Le directeur général adjoint de l'assureur italien Assicurazioni Generali a déclaré que les assureurs européens sont largement à l'abri des turbulences du marché du crédit privé qui suscitent une surveillance accrue aux États-Unis, citant le cadre réglementaire plus strict du continent.
« Je ne mettrais pas le niveau d'alerte au plus haut par rapport à ce que nous avons vu lors d'autres crises financières », a déclaré Giulio Terzariol, directeur général adjoint de Generali, dans une interview.
L'exposition de Generali à la dette privée s'élève à environ 20 milliards d'euros (23,5 milliards de dollars), soit 5,5 % de son compte général, selon les données citées par l'analyste de Mediobanca Gian Luca Ferrari. La taille médiane des prêts est intentionnellement faible, à environ 4 millions d'euros.
Ces commentaires interviennent alors que les régulateurs américains examinent la stratégie des gestionnaires d'actifs qui acquièrent des assureurs-vie pour canaliser les primes des assurés vers des prêts privés à risque plus élevé, un modèle lancé par Apollo Global Management avec sa branche Athene.
Terzariol a noté que les acteurs européens sont structurellement protégés par des cadres de capital stricts comme Solvabilité II, qui les obligent à détenir plus de liquidités face à leurs engagements. Il a contrasté cela avec le marché américain, qu'il a décrit comme ayant tendance à « être toujours un peu plus tolérant au risque ou enclin au risque ».
Les inquiétudes aux États-Unis ont grandi après les faillites de sociétés comme First Brands et Tricolor Holdings, qui étaient financées par des fonds de crédit privé. En revanche, Terzariol a déclaré que l'expérience actuelle de Generali en matière de défaut de crédit privé est meilleure que prévu.
Ferrari de Mediobanca a noté que la structure du portefeuille de Generali est « hautement défensive » avec des instruments offrant de fortes perspectives de recouvrement. Terzariol a ajouté que les prêts sont accordés à des entreprises de taille moyenne à grande qui affichent historiquement des taux de défaut plus bas. « Il faudrait que beaucoup de choses tournent mal pour que nous ayons un problème de dettes privées », a-t-il déclaré.

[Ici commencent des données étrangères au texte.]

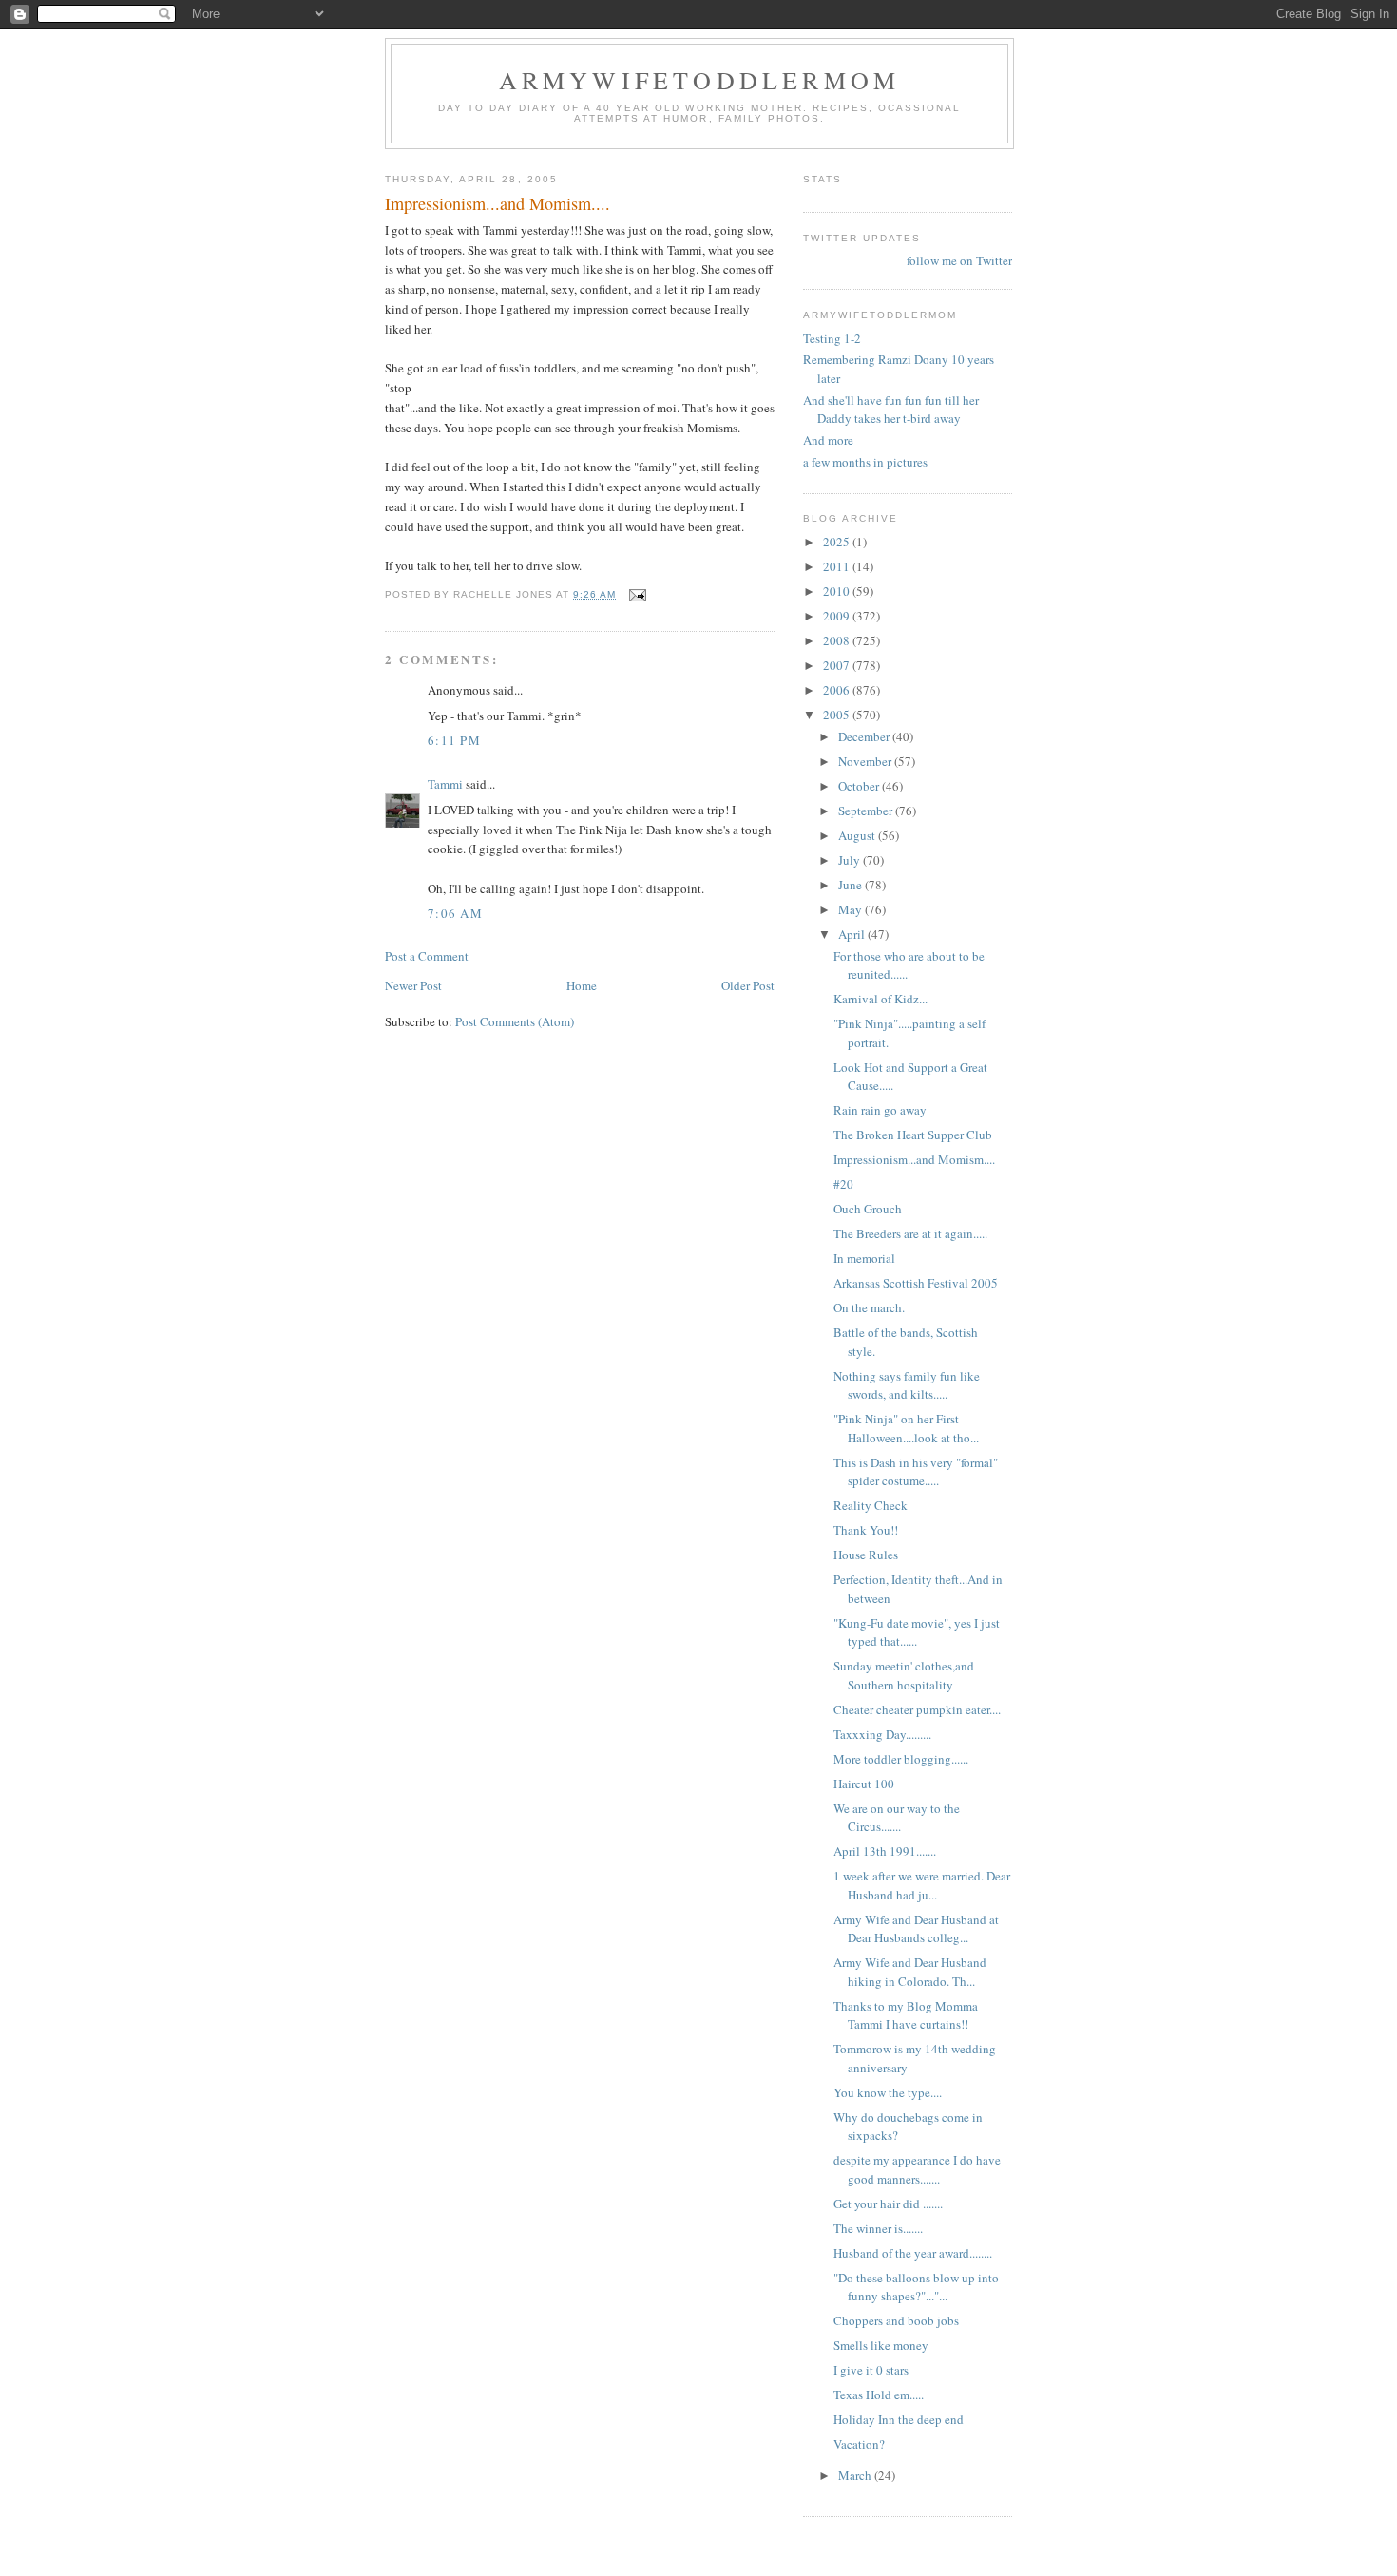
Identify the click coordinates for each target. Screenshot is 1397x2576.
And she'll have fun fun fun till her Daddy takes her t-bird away (891, 409)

Cette divergence des environnements réglementaires pourrait amener les investisseurs à considérer les assureurs européens comme Generali comme des refuges plus sûrs par rapport à leurs pairs américains ayant une exposition significative au crédit privé. Les participants au marché surveilleront toute contagion potentielle en provenance des États-Unis et la manière dont les régulateurs européens pourraient adapter leurs propres cadres en réponse.
Cet article est uniquement à titre informatif et ne constitue pas un conseil en investissement.